South Salt Lake • The new homeless resource center scheduled to open this fall in South Salt Lake is facing additional delays — this time as a result of a $13 million past-due bill on construction and a failure to pay subcontractors.
Shelter the Homeless, the nonprofit that owns the center, requested a short-term bridge loan from Salt Lake County in May to complete construction on time, but it has several “outstanding items” to finish before that funding can be approved.
“The reality now is that we can no longer stand by saying that construction delays are a result of weather or permitting issues,” Lt. Gov. Spencer Cox, a member of the 15-person Shelter the Homeless board, wrote to the other members Wednesday. “Moving forward, construction delays will be a result of payment issues, which puts the responsibility solely on Shelter the Homeless."
The center was scheduled to open by June 30, the deadline for the emergency downtown shelter’s closure. The date to close The Road Home in Salt Lake City has been pushed back twice, now to sometime in October — due in part to complications getting the necessary approvals for construction in South Salt Lake and also as a result of a rainy spring.
Now, with some subcontractors not coming to work because they haven’t been paid, the completion date of the 300-bed men’s resource center in South Salt Lake has been pushed from Aug. 31 to Sept. 17, Cox said. The timeline for moving clients into the Geraldine E. King Women’s Resource Center in Salt Lake City, meant to happen early August, may need to be moved to Aug. 13, he said.
“At this point, it is critical we meet the established timelines,” he wrote in his letter. “Every time we delay, we lose credibility with key partners. As of right now, we are at a point of relying on Shelter the Homeless staff to produce the necessary items for Salt Lake County in order to secure the funds for the construction completion.”
Cox said the board needs to:
- commit to a date that it will provide the required documentation to Salt Lake County
- work with County Mayor Jenny Wilson to determine the timeline on securing funds
- establish a definite completion date
- instruct the executive director to identify any items causing delays
The state has appropriated $16 million to help fund construction of the shelters, with fundraising expected to make up the rest of the costs. Executive Director Preston Cochrane said in a message Wednesday night that Shelter the Homeless has raised about 70% of the total capital for construction of the three new homeless resource centers, with state funding representing 27% and private funding 43%. Securing the bridge funding will help prevent further delays, he said.

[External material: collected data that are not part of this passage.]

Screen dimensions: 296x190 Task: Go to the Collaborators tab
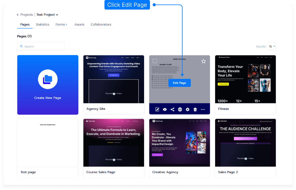pos(101,24)
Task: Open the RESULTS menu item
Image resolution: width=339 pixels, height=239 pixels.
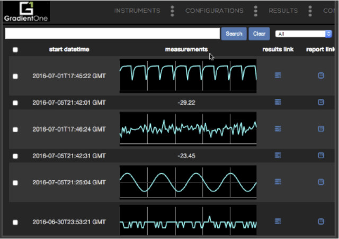Action: click(283, 11)
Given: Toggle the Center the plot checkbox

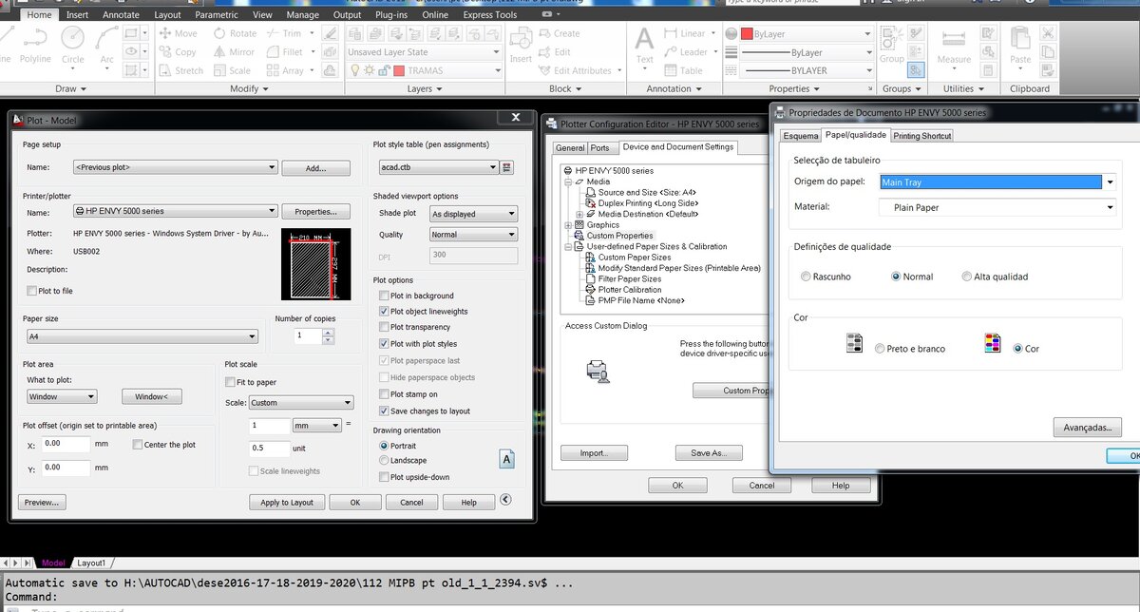Looking at the screenshot, I should coord(138,445).

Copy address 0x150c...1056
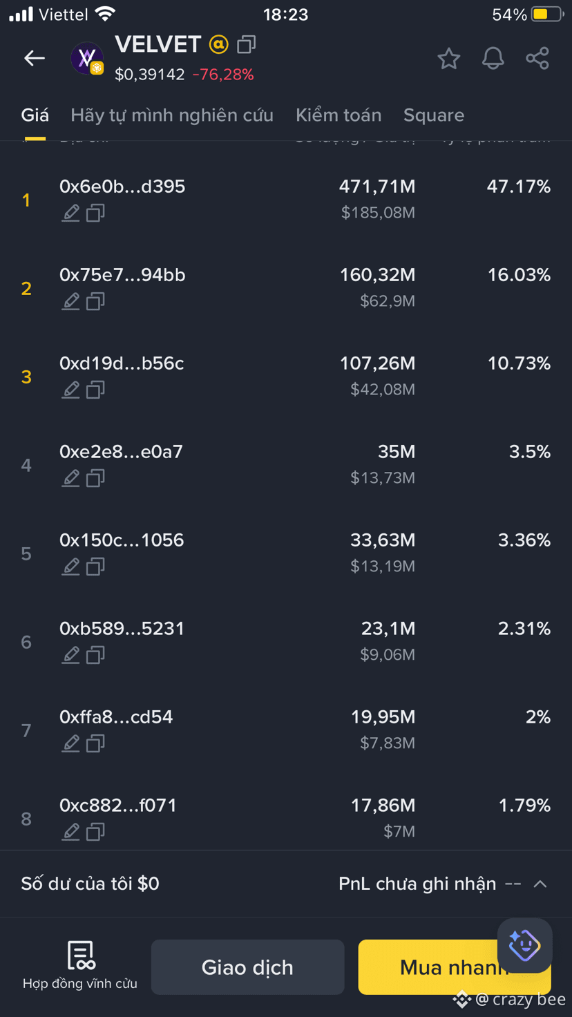click(95, 567)
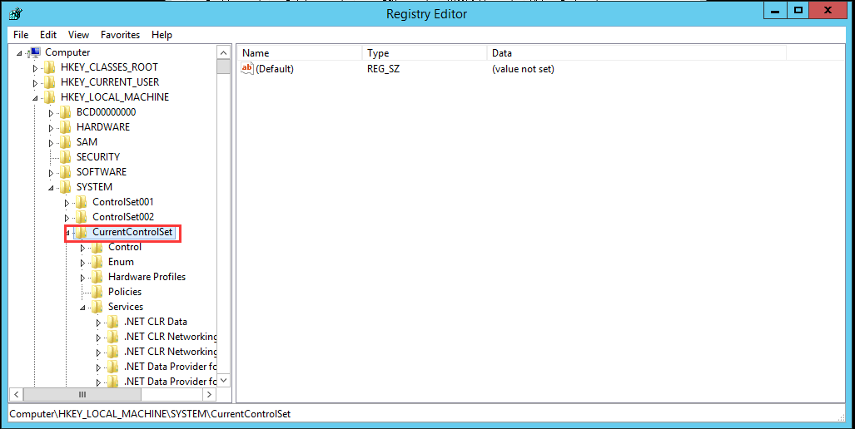Click the Hardware Profiles folder icon
The height and width of the screenshot is (429, 855).
coord(97,277)
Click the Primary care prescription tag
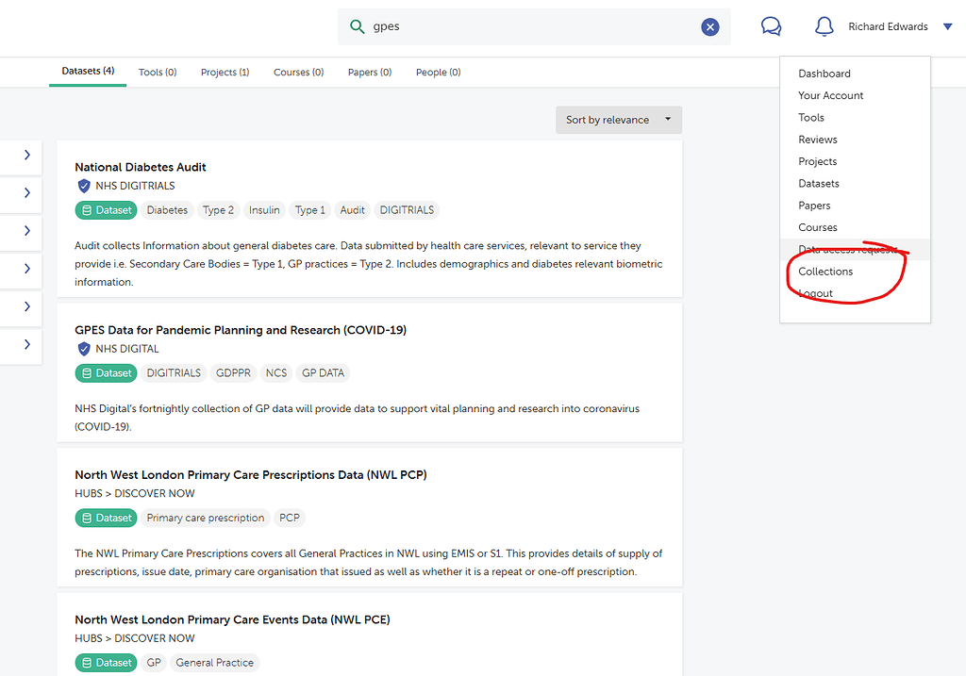The height and width of the screenshot is (676, 966). click(x=206, y=517)
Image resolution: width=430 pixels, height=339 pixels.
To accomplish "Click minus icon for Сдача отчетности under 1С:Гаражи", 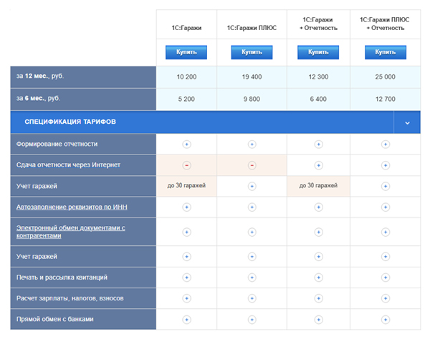I will [x=186, y=165].
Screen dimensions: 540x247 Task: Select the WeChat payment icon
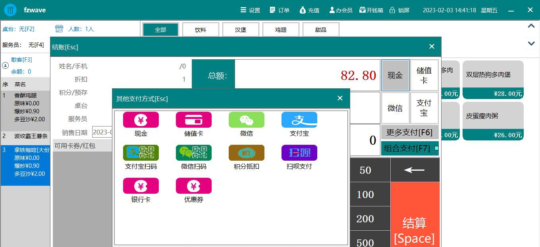246,120
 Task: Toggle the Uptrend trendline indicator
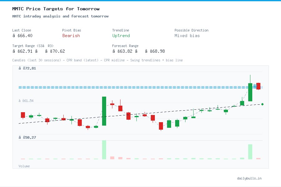(121, 36)
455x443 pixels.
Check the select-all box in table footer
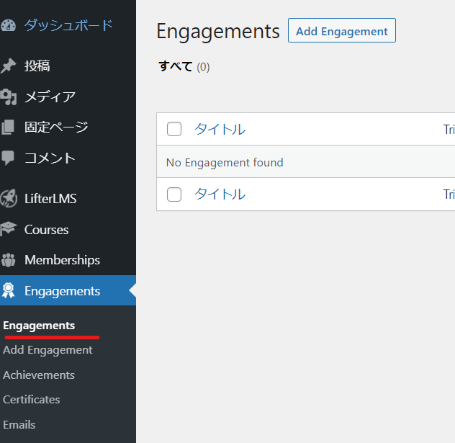pyautogui.click(x=174, y=194)

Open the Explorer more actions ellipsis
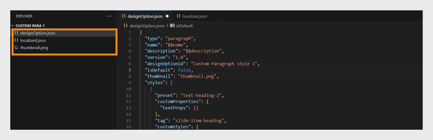[x=109, y=16]
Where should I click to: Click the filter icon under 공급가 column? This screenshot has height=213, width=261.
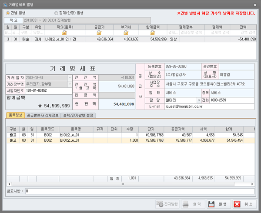[x=99, y=33]
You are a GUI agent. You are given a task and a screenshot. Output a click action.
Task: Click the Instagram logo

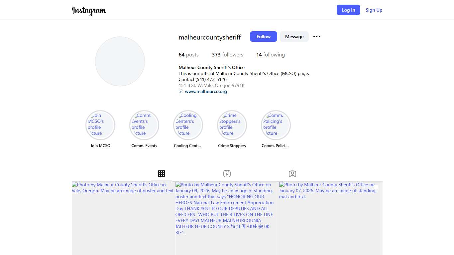pos(89,11)
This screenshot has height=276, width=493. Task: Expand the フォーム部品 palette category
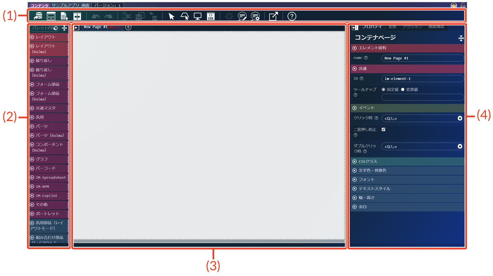click(47, 84)
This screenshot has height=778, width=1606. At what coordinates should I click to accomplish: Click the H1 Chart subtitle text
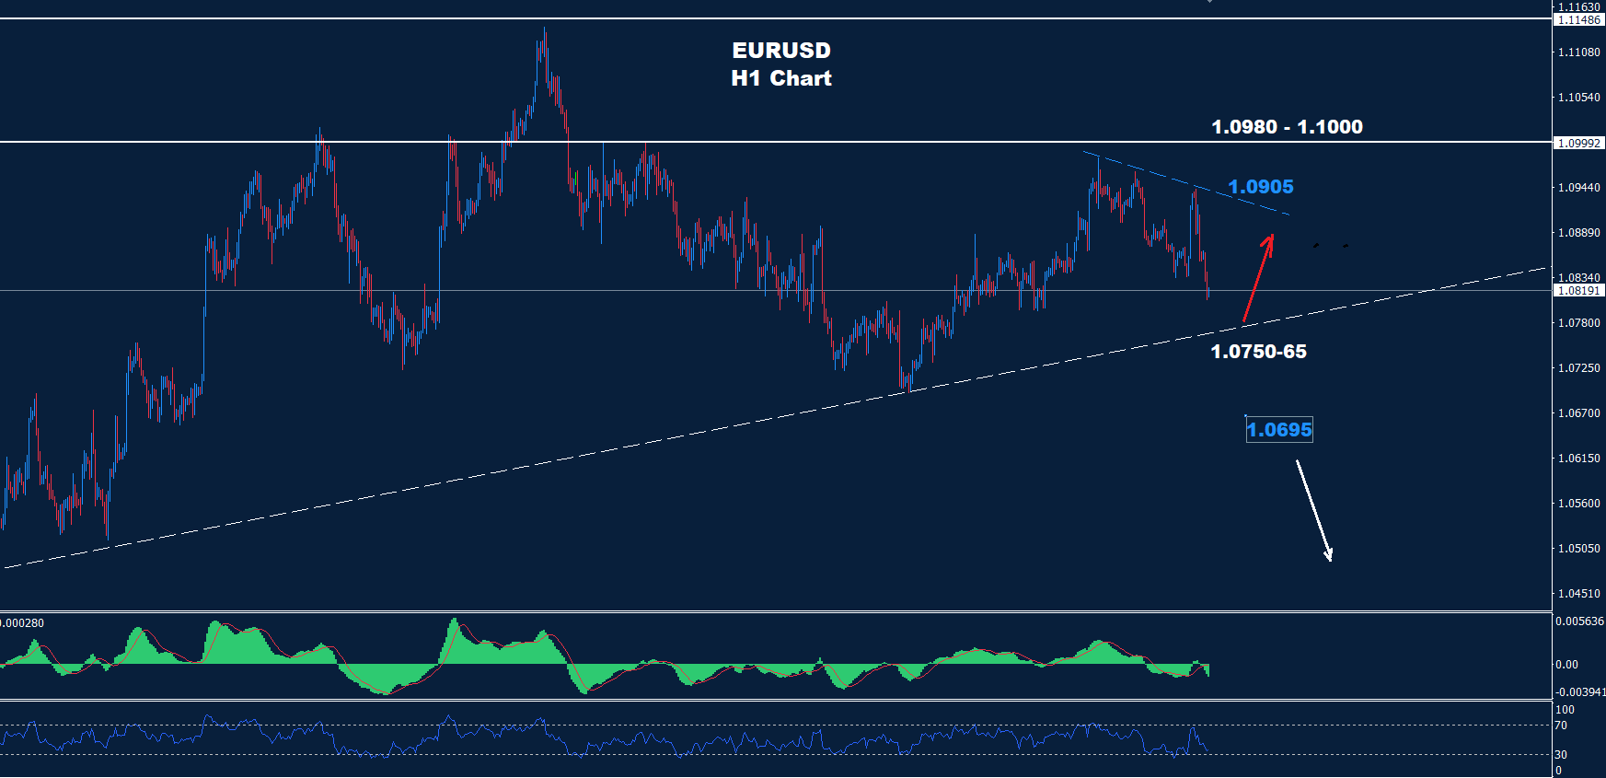click(x=780, y=78)
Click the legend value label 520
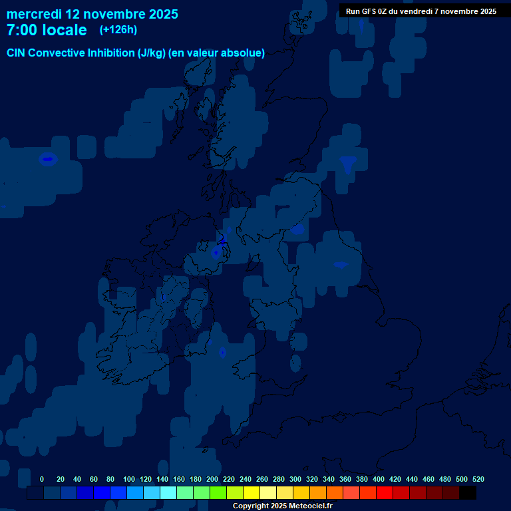 tap(478, 479)
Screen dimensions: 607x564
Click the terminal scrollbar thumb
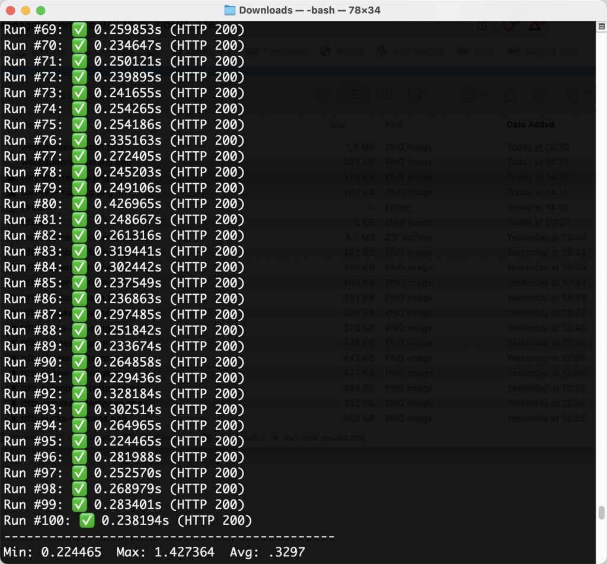602,512
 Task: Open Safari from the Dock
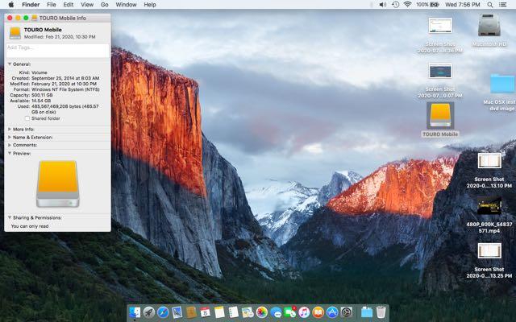click(x=163, y=312)
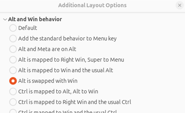The image size is (185, 113).
Task: Click label 'Ctrl is mapped to Right Win and the usual Ctrl'
Action: [75, 102]
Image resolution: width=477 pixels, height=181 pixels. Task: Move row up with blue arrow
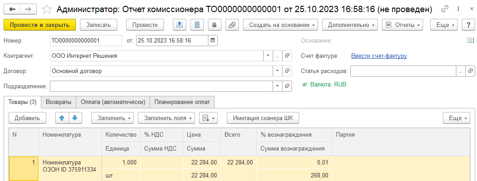point(62,118)
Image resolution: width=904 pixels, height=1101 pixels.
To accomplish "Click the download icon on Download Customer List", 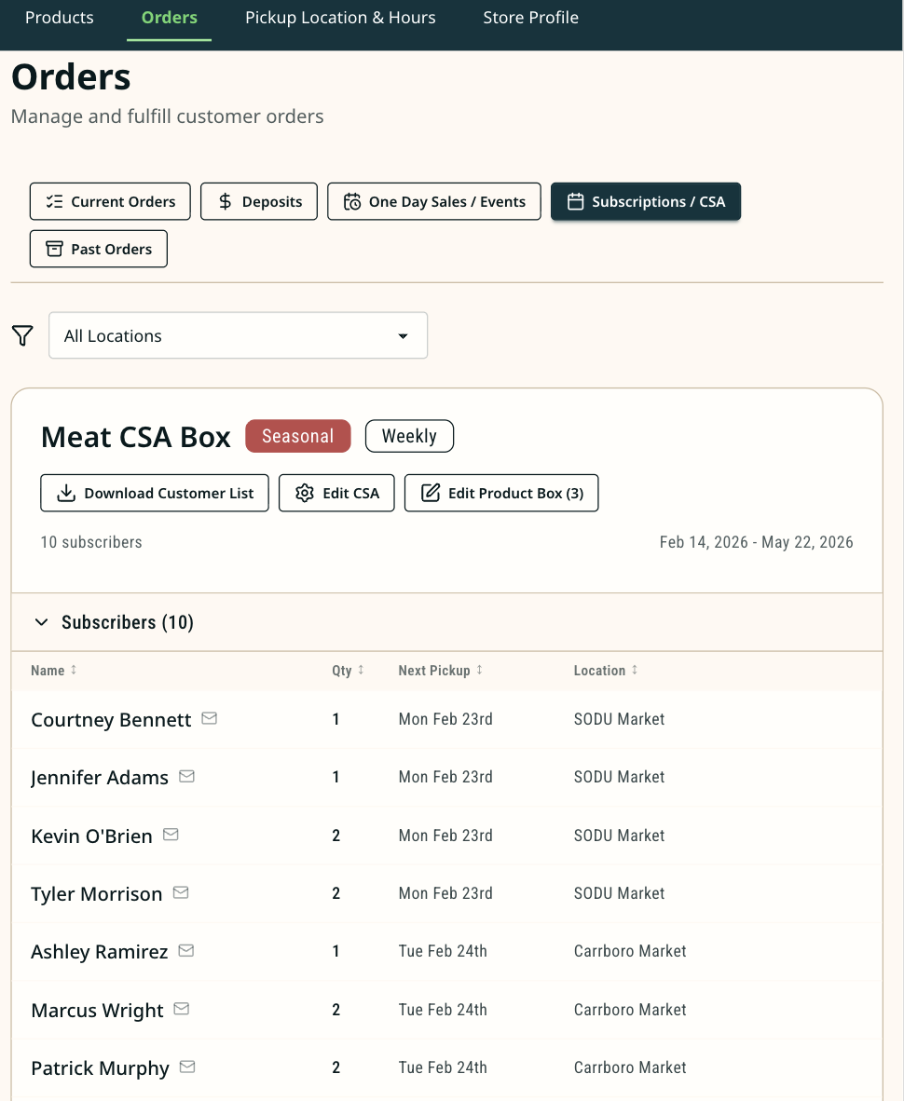I will [x=64, y=493].
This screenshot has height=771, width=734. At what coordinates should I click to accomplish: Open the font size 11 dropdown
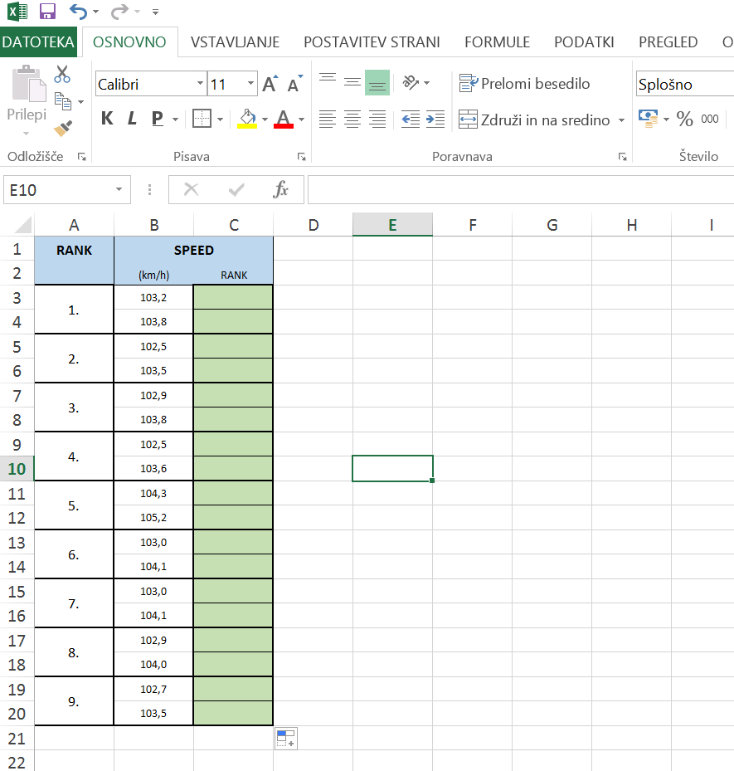(x=251, y=84)
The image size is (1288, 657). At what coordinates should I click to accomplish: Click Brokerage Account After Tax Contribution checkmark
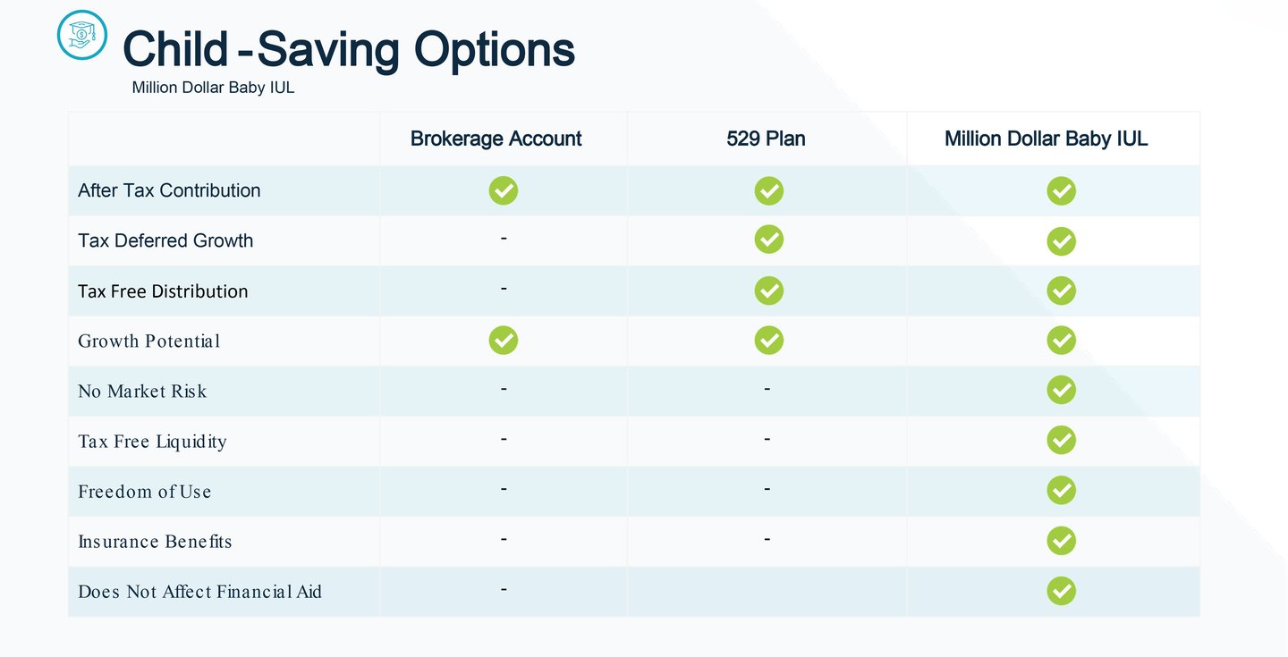pos(503,190)
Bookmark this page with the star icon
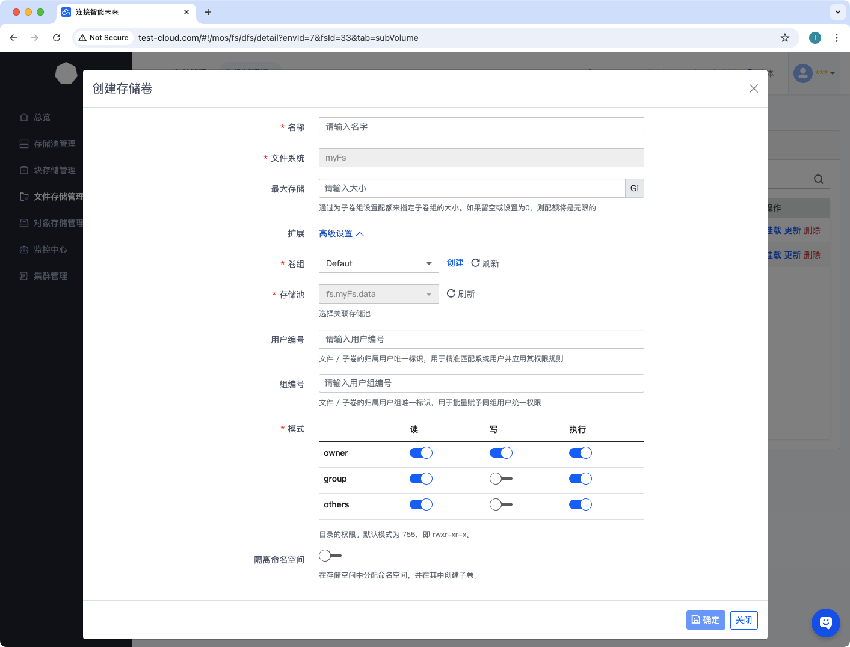The image size is (850, 647). click(x=784, y=38)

Nate McDonald, assistant deputy director for the state’s Department of Workforce Services, which signed on to Cox’s email and is helping to oversee the transition in homeless services, said Wednesday night that his office had received confirmation after Cox’s email went out that the few last-minute construction items to be completed at the Geraldine E. King center would be done on schedule. That means the date to move clients there would likely not be affected, he said.
In addition to delays, the South Salt Lake homeless shelter at 3380 S. 1000 West also faces the threat of a state takeover.
The Shelter the Homeless board voted last week in favor of proceeding with a process to convey the shelter property to the state amid a standoff over a permit needed to open a new homeless resource center within the city’s boundaries.
Among the sticking points are several requirements South Salt Lake calls “non-negotiables” — including that the shelter turn away walk-ins unless they have a referral; that a person’s average length of stay not exceed 90 days unless the mayor declares an emergency; and that resource center staff check each client for outstanding arrest warrants.
“South Salt Lake’s conditions do not require the shelter to turn people into the cold,” Mayor Cherie Wood told the City Council during a facility update at its meeting Wednesday. “Rather, they require the shelter to make certain that people who come in the door are evaluated.”
The city also wants compensation for all police and fire service to the resource center and is asking Shelter the Homeless to pick up the tab for whatever public safety costs the state doesn’t cover — a burden the nonprofit says it can’t carry.
The board is expected to ratify its decision to turn the process over to the state at its Sept. 4 meeting. Utah officials would then get regulatory authority over the site and would likely impose terms and conditions similar to the other two shelters.
At the same time, Wood said the city is moving forward with its own processes and is on track to submit the conditional use permit to the Planning Commission for approval in mid-August. The city is also submitting a revised draft of that proposal to Shelter the Homeless on Thursday, she said, with the hope that Cox’s letter represents a turning point for conversations about a state takeover.
“I think that Lt. Gov. Cox speaks in a manner that the state has no plan to take over this facility,” she told council members, refusing to speculate about what might happen otherwise.
But McDonald, with the Department of Workforce Services, dismissed those sentiments Wednesday night.
“There was nothing here that changed anything about the resolution,” he told The Salt Lake Tribune. “If the resolution did pass and is ratified by Shelter the Homeless, the state is prepared to move forward with it.”